Esto sí que René Lavand tal vez jamás imaginó: Tandil declarada como la Ciudad del Ilusionismo. Es probable que el proyecto que impulsa el bloque de la UCR, a instancias del ejecutivo, prospere en el legislativo, como un tácito y formidable homenaje al mejor ilusionista del mundo.

La movida también busca declarar de interés cultural al evento "Tandil Ilusiona", que crearon el gobierno comunal y los familiares de René, y si lo sumamos a la estatua de Lavand en los jardines del Palacio y a su figura como portadora de un arte tan singular que no tendrá epígonos, la ciudad contaría a partir de esa materia inasible y tan compleja de crear -la construcción de la ilusión-, otro fundamento para agregarle a su activo más intangible: el poder de su identidad.

Del hilo de oro de la ilusión (no de la magia) penden los dos más formidable actos de ilusionismo local que trascendieron al mundo. La ilusión geológica de la Piedra Movediza, que, como René, lentificaba su oscilación al pie del breve abismo, una roca de 600 toneladas acompasándose desde el medio metro cuadrado de su punto de apoyo (una maravilla irrepetible), a un ritmo de 20 oscilaciones por hora. Cito al científico Eduardo Holmberg, que predijo el agrio final de la Piedra mucho antes de 1912, pero se lo guardó para sí con tal de no avivar idiotas: "Ahora bien, lo que llamamos el punto de apoyo de la Movediza, no era el punto matemático de la mecánica, o si se quiere de la cinemática; no descansaba ella en un vértice geométrico, sino en una base más o menos circular que tenía más de 30 centímetros de diámetro, por cuyo centro pasaba muy probablemente la línea de gravedad".

El segundo evento ilusionista fue, claro, el propio Lavand. Todo lo que se escribió sobre él, y todo lo que se escriba en el futuro excede -toda intención resulta vana- para encontrarle una síntesis, un epítome a su relato biográfico: fue un verdadero self made man de la ilusión que, con una mano menos, hizo de su tragedia de infancia una intervención alquimista: la convirtió en oro, en el oro de su genio a partir de la invención de un estilo único y sin descendencia.

No está mal que ya desde hace un buen tiempo no seamos sólo salamines y quesos. No está mal, tampoco, que ya no sólo se nos identifique por el mejor deportista en la historia de la ciudad, Juan Martín Del Potro, encarnado en La Torre de Tandil.
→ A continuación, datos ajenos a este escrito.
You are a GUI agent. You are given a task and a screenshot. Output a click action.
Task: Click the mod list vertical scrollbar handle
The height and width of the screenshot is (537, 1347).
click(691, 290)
No está mal, dicho sea de paso, que haya algo tan estelar como la Ciudad del Conocimiento (vaya nombre, como si fuéramos los dueños del saber) y su icono máximo, el unicornio Globant.
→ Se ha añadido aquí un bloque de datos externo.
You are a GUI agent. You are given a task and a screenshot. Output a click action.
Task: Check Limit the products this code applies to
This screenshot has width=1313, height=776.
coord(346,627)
No está mal que sea la ilusión lo que venga a sumarse a la marca Identidad Tandil. La ilusión orfebre de la baraja en medio de la sofisticada hipertecnología digital. La ilusión sin pantallitas, en estado puro. La ilusión que nos hechiza desde el hamacarse de aquella Piedra indescifrable hasta los cien gramos del mazo de la baraja encantada, eso mismo que René le dijo a David Copperfield como para hacerle saber, con un guiño simpático, todo lo poco que su arte necesitaba -cien gramos- para dejar estupefactos a los públicos del mundo.